Objectives:
a - List every kind of animal named in the forum thread on breeding feeder mice below.
b - Carry on the forum thread about breeding feeder mice for profit, picking up after its final post.

* start Given passage *

# Breeding Feeders for profit



## Sw33tEuphoria (Aug 26, 2018)

Thinking of breeding and culling my own feeder mice for profit as well as food. I have 10 ferrets that are whole prey fed as well as planning on a Corn snake as well as an Arizona king. 

So with the ferrets each taking at least 2-3 mice EACH and soon 2 snakes, the price certainly racks up, I’ve had experience breeding rats before (though not for killing they were pets), so I have no doubts on raising the mice, and even killing them (CO2) it’s just the selling part I’m unsure.


I’m hoping that the profit made from the mice will be enough to self sustain the breeding program and possibly some extra on the side, has anyone done this and do I need a special licence? It’s not like it’s for human consumption and knowing most laws they’re not too fussed on Animal vs animal.

Any help and advice on this is appreciated.


----------



## Esiuol (May 19, 2014)

You'll also need a valve to slowly increase the CO2 percentage - according to certain guidelines. Just using pure CO2 isn't considered humane, the amount should be gradually increased until they're unconscious and then turned up to ensure death.

* end Given passage *
* start Extracted entries *

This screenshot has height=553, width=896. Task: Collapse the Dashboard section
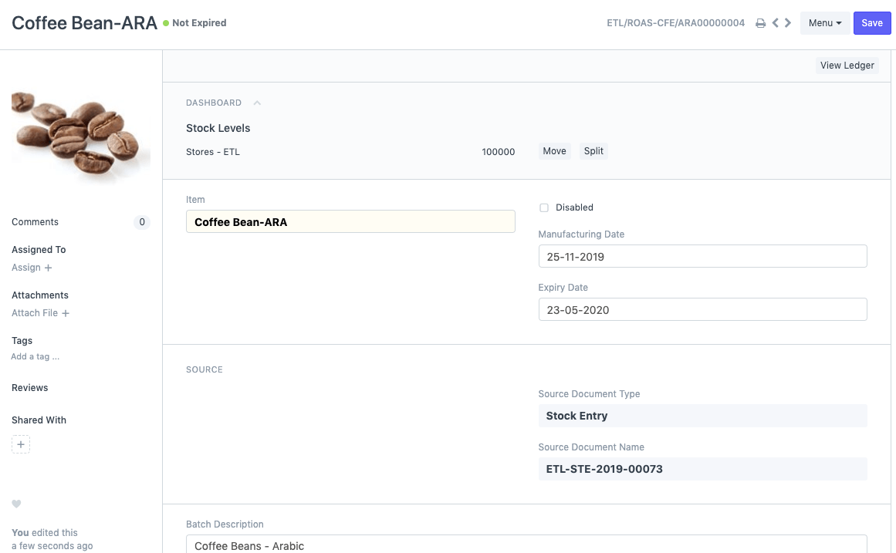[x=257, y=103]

* end Extracted entries *
* start Extracted entries *

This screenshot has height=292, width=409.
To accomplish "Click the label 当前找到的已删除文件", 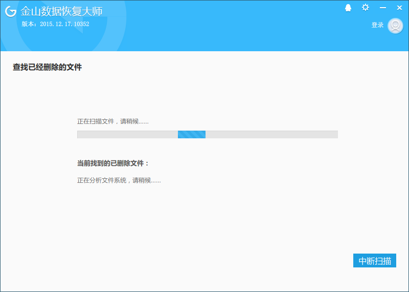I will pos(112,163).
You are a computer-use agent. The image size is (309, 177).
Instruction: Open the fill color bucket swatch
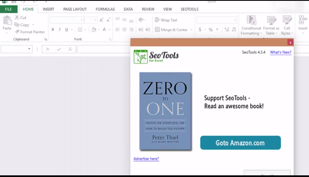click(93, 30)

* end Extracted entries *

Task-by-task answers:
a -
- Mice (feeder mice)
- Ferrets
- Corn snake
- Arizona king
- Rats

b -
CO2 isn't so effective on pinkies - it takes much longer to ensure they are actually dead

https://research.utexas.edu/wp-content/uploads/sites/3/2015/10/guideline03.pdf

Plenty of larger feeder operations now typically use a mixture of gases which is seen as more humane.

If you are in the UK you may need to be licensed by DEFRA for the production of Category 3 Material: For feeding to Reptiles & Birds of Prey, it'll mean you have inspections.


----------



## Sw33tEuphoria (Aug 26, 2018)

Esiuol said:


> You'll also need a valve to slowly increase the CO2 percentage - according to certain guidelines. Just using pure CO2 isn't considered humane, the amount should be gradually increased until they're unconscious and then turned up to ensure death.
> 
> CO2 isn't so effective on pinkies - it takes much longer to ensure they are actually dead
> 
> ...


I know about the set up needed for the CO2 and I’ve found a great guide using a needle point system to make it easier to gradually add gas. 

I am in the U.K. so I’ll certainly check it out, might be worth getting my standards up to the same as a laboratory, should keep me covered for inspections, I’m not planning a mass breeding set up at least not yet. maybe 2 males and 4 females, one group to feed my lot and the rest to sell either as live or F/R.


----------



## Esiuol (May 19, 2014)

Sw33tEuphoria said:


> I know about the set up needed for the CO2 and I’ve found a great guide using a needle point system to make it easier to gradually add gas.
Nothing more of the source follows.